The cat wandered into the room and nosed at his dish. He sat down and we watched his tail do a few slow curls.
“I guess it’s none of my business,” she finally said to herself after looking back and forth at the two of us.
“Your mom’s funny,” Linda told me the next time we were alone.
“How do you know that ?” I asked her. I put her brother’s keys up under the sun visor so they wouldn’t jingle when we moved around the steering wheel. I had a little pillow she’d brought for the armrest on the door, and the car was making ticking noises in the quiet.
“I have my sources,” she said, smoothing her cheek along mine.
“How often do you see my brother?” I asked.
“Every single minute of every single day,” she murmured. Then she asked if I could do something for her, and explained what it was. While she waited for me to register what she was talking about, she pointed out that one part of me really wanted to, anyway.
It rained for a full day and everything that could come crawling up out of a hole did: mosquitoes, sand flies, black flies, and leeches. Leo went to clean out his mess kit and found a spider in the bowl clenched like a fist. Nothing got put on without first having been shaken and reshaken. Most mornings something fell out and we all did the stamping dance before it got away.
We took to using smoke pots and head nets for the mosquitoes. But then we couldn’t eat. On one side of the trail the ants were so small that the only kind of netting that could keep them out would have also kept out the air. Ticks clustered in the pinch points in our clothes. In one slit trench, what we thought was smoke one morning turned out to be a cloud of fleas. Little pelletlike bugs even got into the C-rations. Cockroaches ate the glue in the field manuals. Termites collapsed the CO’s field table and cot. We were told to splash or make noise when crossing the creek, because the aborigines said it was happy with crocodiles. By that, we were told, they meant lousy with them.
“So noise scares crocodiles?” Leo wanted to know while they were telling us this.
“No, not really,” the guy giving the briefing confessed.
Some guys were so bored and hot that they sat in the water anyway. “I’m hoping one comes by,” Doubek, our radioman, said when we teased him about it. “Crocodile takes a piece of this ass, I got my ticket home.”
Everywhere you went, if you asked somebody how it was going, he said, “Sweatin’ it out, boy. Sweatin’ it out.” After a while that changed to, “Well, it won’t be long now!” Some of the officers thought the guys who said that were serious.

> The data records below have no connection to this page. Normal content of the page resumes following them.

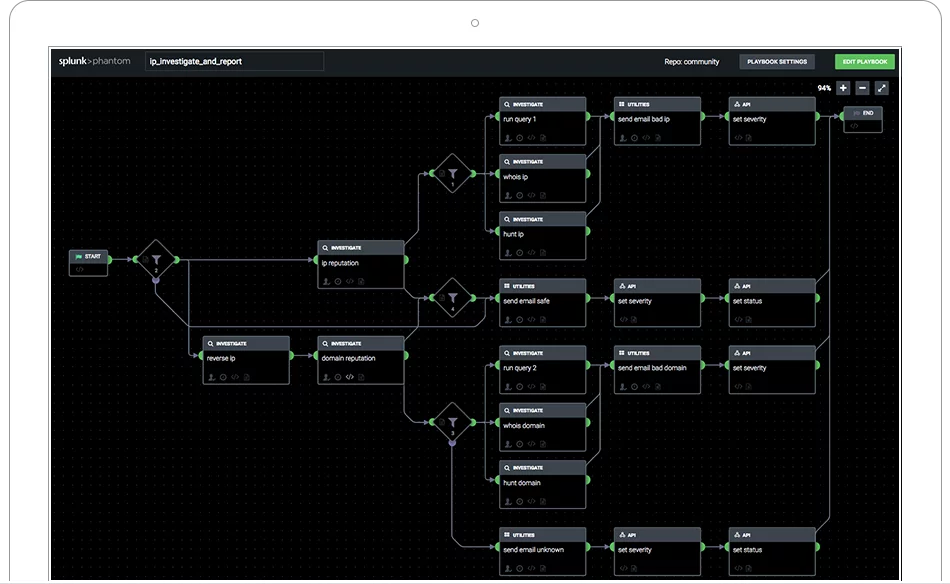Select the whois domain block
The height and width of the screenshot is (584, 950).
click(x=542, y=427)
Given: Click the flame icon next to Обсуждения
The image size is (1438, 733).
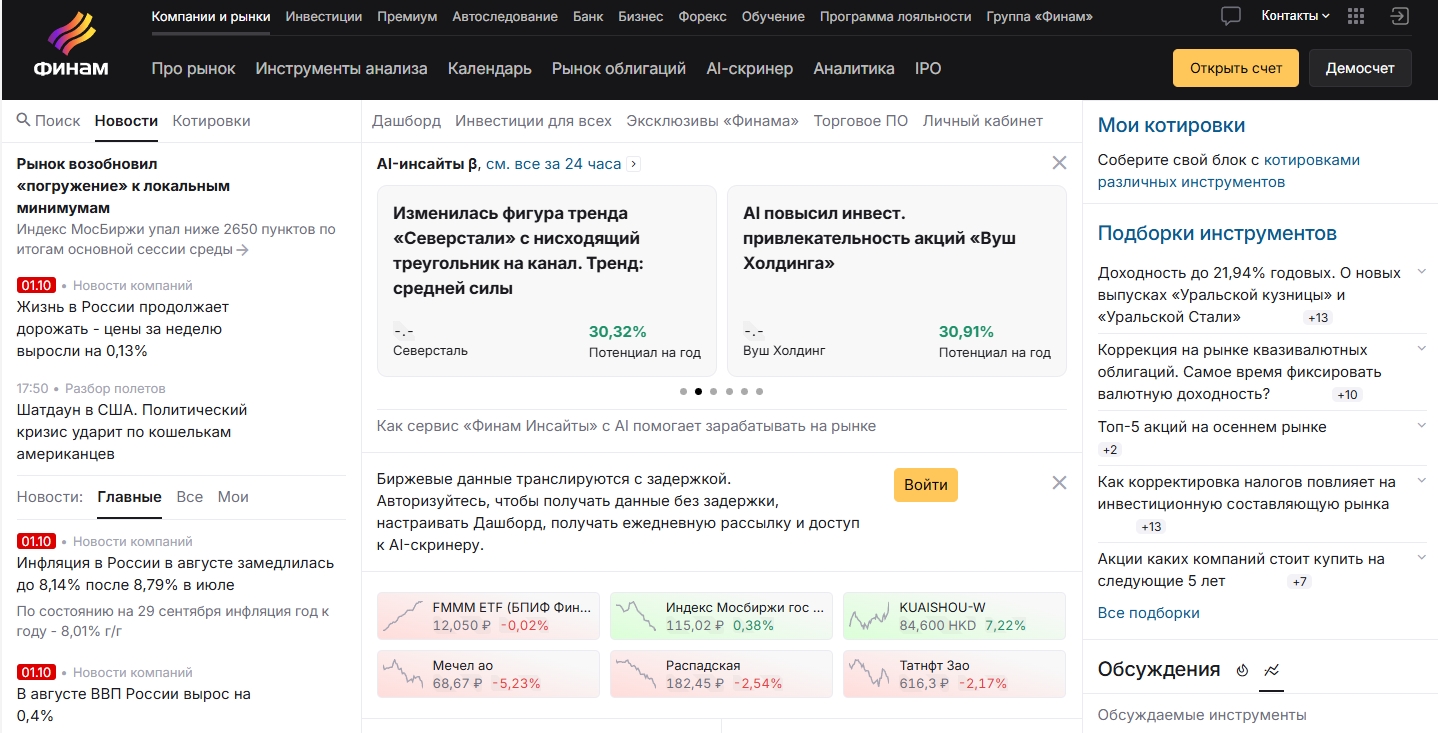Looking at the screenshot, I should click(1242, 670).
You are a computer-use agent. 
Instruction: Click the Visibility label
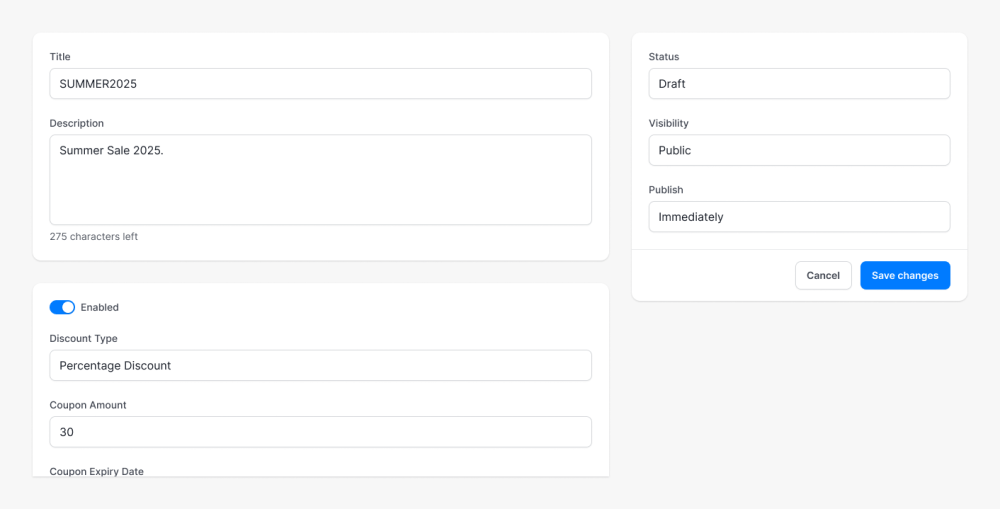click(668, 123)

We had reason to be a little shaky in terms of morale when it came to the big picture. All during basic and the long boat ride over, there’d been nothing but bad news from this part of the world: we were told at least we had Rabaul and its naval base, though none of us knew where Rabaul was, and by the time we found out it had surrendered. They showed us a newsreel called Singapore the Impregnable the week before the Japs took it. Darwin was bombed. Jap submarines shelled Newcastle. “Isn’t that in England ?” Leo asked.
“The other Newcastle,” a swabbie told him. We were on deck mid-ocean, lounging near the garbage dump on the stern. “Well, tell the Aussies help is on the way,” Leo said, picking through a crate of wrinkled oranges from the officers’ mess.
Apparently things had looked so bleak that the Aussies figured they’d just give up the northern half of their country, planning to draw their defensive line just above their southern cities. MacArthur supposedly talked them out of it.
Part of his argument, we were told, was that the Japs didn’t even have total control of New Guinea. Though it was only the terrain that left Moresby in our hands. No one could get over the mountains and through the jungle in any kind of fighting shape. All we had holding that side of the island was a Wirraway, two Catalina flying boats, and a Hudson minus its wing. When we came ashore some guys were working on the wing. They had one anti-aircraft gun. In the event of a Jap attack, they said, their orders were to hold out for at least thirty-six hours. When we exclaimed at that, they looked insulted and snapped that Rabaul had only held out for four. The news wasn’t all bad, though: it turned out that if they depressed their anti-aircraft gun to its minimum elevation, they could also use it against landing craft.